Elle a ajouté que ces centres étaient « des lieux où le droit à la santé des personnes est systématiquement compromis » et où les droits sont « systématiquement bafoués ».
Des perquisitions chez 23 médecins
Ces déclarations font suite aux perquisitions ordonnées mercredi par le parquet de Ravenne, dans le centre-nord de l'Italie, chez 21 spécialistes des maladies infectieuses et deux psychiatres liés à des centres où peuvent être placées, dans l'attente de leur expulsion, des personnes n'ayant pas le droit de séjourner en Italie.
Selon le parquet, certains certificats médicaux auraient été établis dans le but de faire reconnaître des migrants en situation irrégulière comme médicalement incompatibles avec une mesure de rétention.
Une enquête qui inquiète
L'Association italienne des avocats spécialisés en droit de l'immigration (ASGI) a également fait part de ses inquiétudes concernant cette enquête, affirmant que l'évaluation de l'aptitude médicale des migrants à la détention devait reposer sur des preuves cliniques et sur le jugement professionnel des médecins.

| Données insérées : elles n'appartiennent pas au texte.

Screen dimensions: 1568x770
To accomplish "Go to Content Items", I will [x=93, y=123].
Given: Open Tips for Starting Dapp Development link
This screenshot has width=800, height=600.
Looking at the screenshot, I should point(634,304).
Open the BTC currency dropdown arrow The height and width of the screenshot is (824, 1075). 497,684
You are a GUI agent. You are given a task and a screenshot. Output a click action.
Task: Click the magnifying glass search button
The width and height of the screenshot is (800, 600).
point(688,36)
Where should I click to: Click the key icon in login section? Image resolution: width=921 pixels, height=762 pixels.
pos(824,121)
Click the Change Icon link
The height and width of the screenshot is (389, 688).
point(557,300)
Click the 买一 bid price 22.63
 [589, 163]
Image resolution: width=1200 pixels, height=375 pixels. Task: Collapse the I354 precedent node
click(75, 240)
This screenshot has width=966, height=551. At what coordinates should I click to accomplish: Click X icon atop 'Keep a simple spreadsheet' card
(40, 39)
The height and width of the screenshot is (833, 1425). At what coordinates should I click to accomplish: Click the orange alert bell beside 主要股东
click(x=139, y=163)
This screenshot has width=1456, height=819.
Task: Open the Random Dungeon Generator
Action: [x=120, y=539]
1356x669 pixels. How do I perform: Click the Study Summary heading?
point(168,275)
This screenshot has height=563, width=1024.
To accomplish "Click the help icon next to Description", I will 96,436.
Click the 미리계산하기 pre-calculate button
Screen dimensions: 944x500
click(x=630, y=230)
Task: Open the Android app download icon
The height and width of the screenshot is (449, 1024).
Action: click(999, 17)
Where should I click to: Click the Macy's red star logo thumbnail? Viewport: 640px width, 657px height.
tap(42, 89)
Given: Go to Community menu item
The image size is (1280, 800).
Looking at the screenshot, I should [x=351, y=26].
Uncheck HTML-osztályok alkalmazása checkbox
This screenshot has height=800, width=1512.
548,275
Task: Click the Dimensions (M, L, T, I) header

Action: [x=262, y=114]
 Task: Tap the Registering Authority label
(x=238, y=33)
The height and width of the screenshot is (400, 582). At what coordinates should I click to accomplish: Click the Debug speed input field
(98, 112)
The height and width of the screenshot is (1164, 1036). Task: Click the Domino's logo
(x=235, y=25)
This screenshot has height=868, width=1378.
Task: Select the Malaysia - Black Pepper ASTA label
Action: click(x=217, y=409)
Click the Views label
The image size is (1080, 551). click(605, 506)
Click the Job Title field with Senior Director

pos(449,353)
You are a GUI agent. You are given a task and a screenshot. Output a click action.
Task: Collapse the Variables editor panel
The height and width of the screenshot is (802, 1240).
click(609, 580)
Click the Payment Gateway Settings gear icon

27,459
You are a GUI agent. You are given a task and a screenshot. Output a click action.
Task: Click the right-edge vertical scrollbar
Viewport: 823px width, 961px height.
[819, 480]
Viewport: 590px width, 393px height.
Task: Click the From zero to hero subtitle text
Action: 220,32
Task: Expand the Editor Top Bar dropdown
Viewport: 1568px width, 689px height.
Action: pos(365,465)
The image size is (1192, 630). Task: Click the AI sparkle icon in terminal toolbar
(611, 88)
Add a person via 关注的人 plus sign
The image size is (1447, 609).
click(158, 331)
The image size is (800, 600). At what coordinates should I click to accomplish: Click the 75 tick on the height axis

L'ASGI a dit craindre que cette enquête ne constitue « une mesure exemplaire » visant à faire pression « pour réduire le médecin à un simple fonctionnaire chargé d'autoriser les détentions sans aucun contrôle supplémentaire ».
La politique migratoire durcie
L'Italie compte neuf centres de rétention en vue de rapatriements et son gouvernement d'extrême droite a durci sa politique de lutte contre l'immigration clandestine.
Le gouvernement a également fait pression pour que davantage de centres de rétention pour migrants soient créés en dehors de l'Union européenne, une initiative soutenue par certains autres États membres.